Ten signs your computer may contain malware and is being spied on, according to cyber security experts
Cyber security experts have revealed the ten signs your device contains malware as data shows over 2.8 billion malware attacks in the first half of 2022
Cyber security experts at VPNOverview have outlined the ten signs your device is subject to a malware attack. Data from Statista revealed that in 2022, there were 2.8 billion malware attacks in the first half of the year.
Currently, there are no programmes that indicate spyware on any given device. As technology evolves, malware is becoming even more tricky to detect, and determining whether your device is compromised is getting harder.
Luckily, there are signs your device can provide that may indicate that malware is present. These signs range from strange pop-ups, your device becoming slow, strange browser activity and more.
A spokesperson from VPNOverview commented on the study: “Detecting a monitoring app isn’t easy, even for the most tech-savvy user. It requires a deep understanding of your operating system and how spyware behaves.
“The best course of action is to install a reputable anti-virus such as Norton 360. This anti-virus can perform deep PC scanning that can identify suspicious files and malicious programs, as well as providing a firewall defence against future spyware infections. It is also important to be wary when clicking on suspicious looking email attachments, as these often transmit spyware.”
10 indicators that your computer is being spied on
1. Your webcam is recording without your authorisation
If your webcam light is on and you are not using it, then someone else might be. Malware can be installed onto your device by hackers or someone you know, and they can spy on you via your webcam.
2. Your computer becomes slower
Malware such as trojans can make your computer become considerably slower. This is because they take up a lot of RAM, CPU and hard disk input/output on your computer.
3. Your task manager is disabled
If you can’t open your task manager, it could be a sign malware is on your computer. This is because the malicious programmes disable the task manager so you’re unable to view which programmes are running.

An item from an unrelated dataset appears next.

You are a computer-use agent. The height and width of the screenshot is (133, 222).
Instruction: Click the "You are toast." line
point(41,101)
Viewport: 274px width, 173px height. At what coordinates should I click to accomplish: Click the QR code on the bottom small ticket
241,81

4. Your browser gets redirected
Another indicator your device is subject to malware is if your browser gets redirected. For example, if you type in ‘argos’ but the search results come up with something different, then something has likely gone wrong.

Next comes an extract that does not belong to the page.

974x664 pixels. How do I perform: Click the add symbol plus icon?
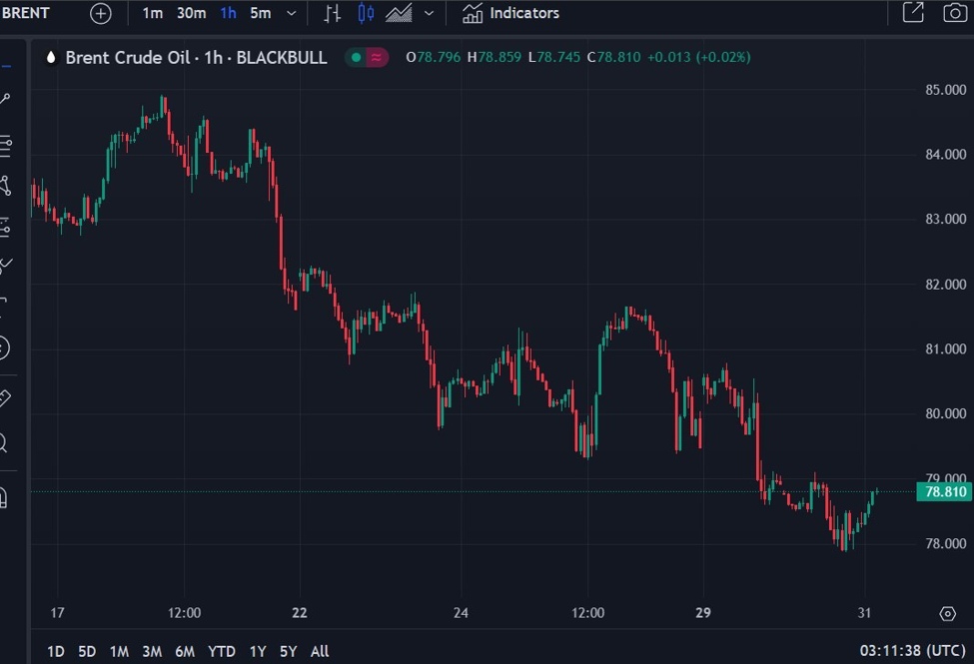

5. Your computer heats up frequently
Long use and certain programs can heat up your computer. But, if it heats up on a more frequent basis it could indicate malware. This is because this software is designed to execute numerous programs at once and is very resource-intensive.
6. You have strange browser activity
Hackers will browse the internet on your computer as a lot of sensitive information such as bank details, passwords and more are sometimes stored on websites. Keep an eye out for key signs such as: You have browser extensions you didn’t install. Your browser’s homepage has changed. There are toolbars on the browser you didn’t install yourself.

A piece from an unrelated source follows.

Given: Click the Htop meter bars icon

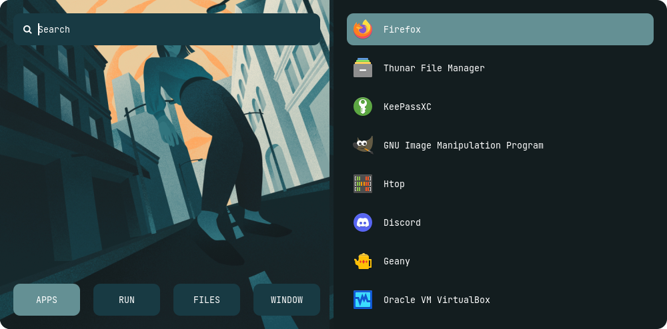Looking at the screenshot, I should pos(363,184).
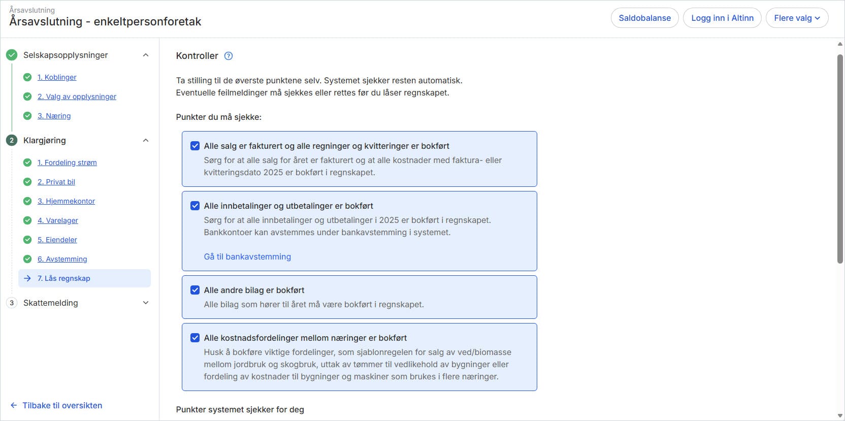
Task: Click the vertical scrollbar thumb
Action: pyautogui.click(x=840, y=157)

7. You receive a ransomware attack
This is definitely the biggest sign that malware is on your device. A ransomware attack is where hackers will hold your files ransom in exchange for money, usually in the form of bitcoin.
8. You’ve been logged out of websites you automatically log in to
If you have been logged out of websites that you usually just log in to, it may indicate malware. This is because hackers will log out of the website to try and reveal your password.
9. You have weird programs installed on your computer
Some hackers may trick you into downloading seemingly legitimate software to gain access to your computer. You may think that the software looks legitimate, but it is actually malware that you have accidentally downloaded through a torrent.
10. You frequently get strange pop-ups on your computer
A big giveaway of malware on your system is random pop ups on your browser or desktop. This is easy to do, usually being caused by clicking on an advertisement banner on a website which can cause malicious code to be allowed into your computer.